ANTECEDENTS OF THE REVOLUTION.
During the last half of the second century before Christ Rome was
undisputed mistress of the civilised world. A brilliant period of
foreign conquest had succeeded the 300 years in which she had overcome
her neighbours and made herself supreme in Italy. In 146 B.C. she had
given the death-blow to her greatest rival, Carthage, and had annexed
Greece. In 140 treachery had rid her of Viriathus, the stubborn
guerilla who defied her generals and defeated her armies in Spain.
In 133 the terrible fate of Numantia, and in 132 the merciless
suppression of the Sicilian slave-revolt, warned all foes of the
Republic that the sword, which the incompetence of many generals had
made seem duller than of old, was still keen to smite; and except
where some slave-bands were in desperate rebellion, and in Pergamus,
where a pretender disputed with Rome the legacy of Attalus, every land
along the shores of the Mediterranean was subject to or at the mercy
of a town not half as large as the London of to-day.

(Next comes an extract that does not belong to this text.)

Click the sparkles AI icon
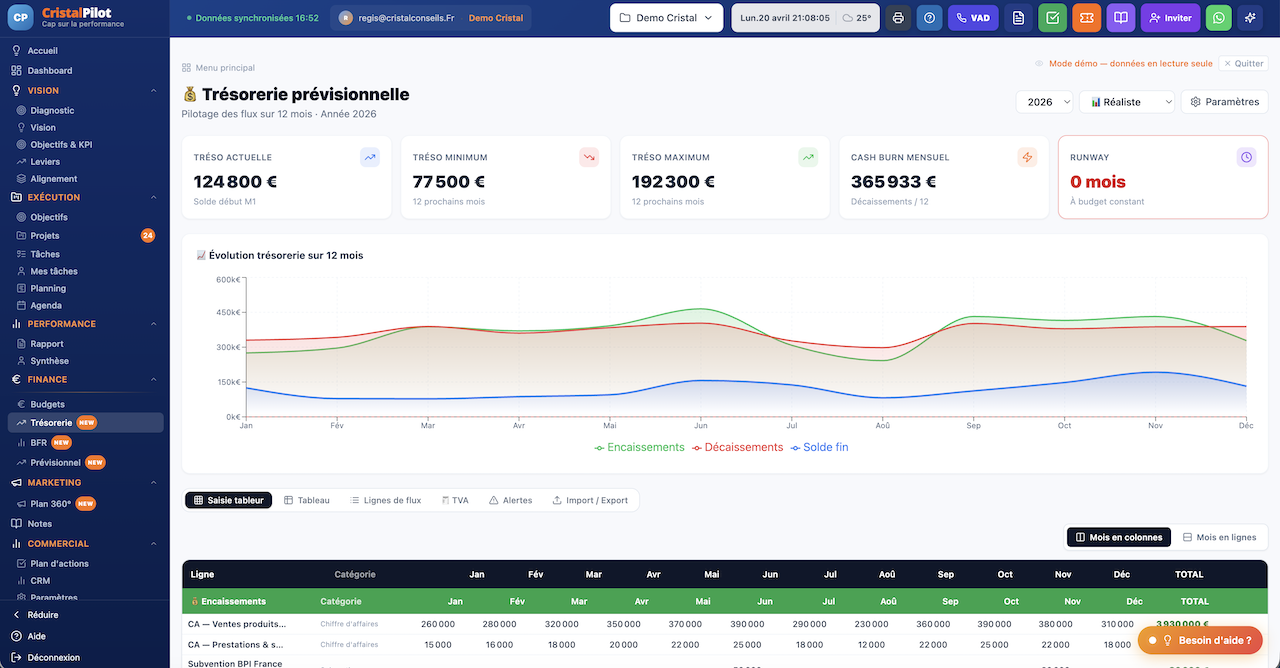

Almost exactly a
century afterwards the Government under which this gigantic empire had
been consolidated was no more.
Foreign wars will have but secondary importance in the following
pages. [Sidenote: The history will not be one of military events.] The
interest of the narrative centres mainly in home politics; and though
the world did not cease to echo to the tramp of conquering legions,
and the victorious soldier became a more and more important factor in
the State, still military matters no longer, as in the Samnite and
Punic wars, absorb the attention, dwarfed as they are by the great
social struggle of which the metropolis was the arena. In treating of
the first half of those hundred years of revolution, which began
with the tribunate of Tiberius Gracchus and ended with the battle of
Actium, it is mainly the fall of the Republican and the foreshadowing
of the Imperial system of government which have to be described.
[Sidenote: In order to understand the times of the Gracchi it is
necessary to understand the history of the orders at Rome.] But, in
order to understand rightly the events of those fifty years, some
survey, however brief, of the previous history of the Roman orders is
indispensable.
[Sidenote: The patres.] When the mists of legend clear away we see a
community which, if we do not take slaves into account, consisted
of two parts--the governing body, or patres, to whom alone the term
Populus Romanus strictly applied, and who constituted the Roman State,
and the governed class, or clientes, who were outside its pale. The
word patrician, more familiar to our ear than the substantive from
which it is formed, came to imply much more than its original meaning.
[Sidenote: The clients.] In its simplest and earliest sense it was
applied to a man who was sprung from a Roman marriage, who stood
towards his client on much the same footing which, in the mildest form
of slavery, a master occupies towards his slave. As the patronus was
to the libertus, when it became customary to liberate slaves, so in
some measure were the Fathers to their retainers, the Clients. That
the community was originally divided into these two sections is known.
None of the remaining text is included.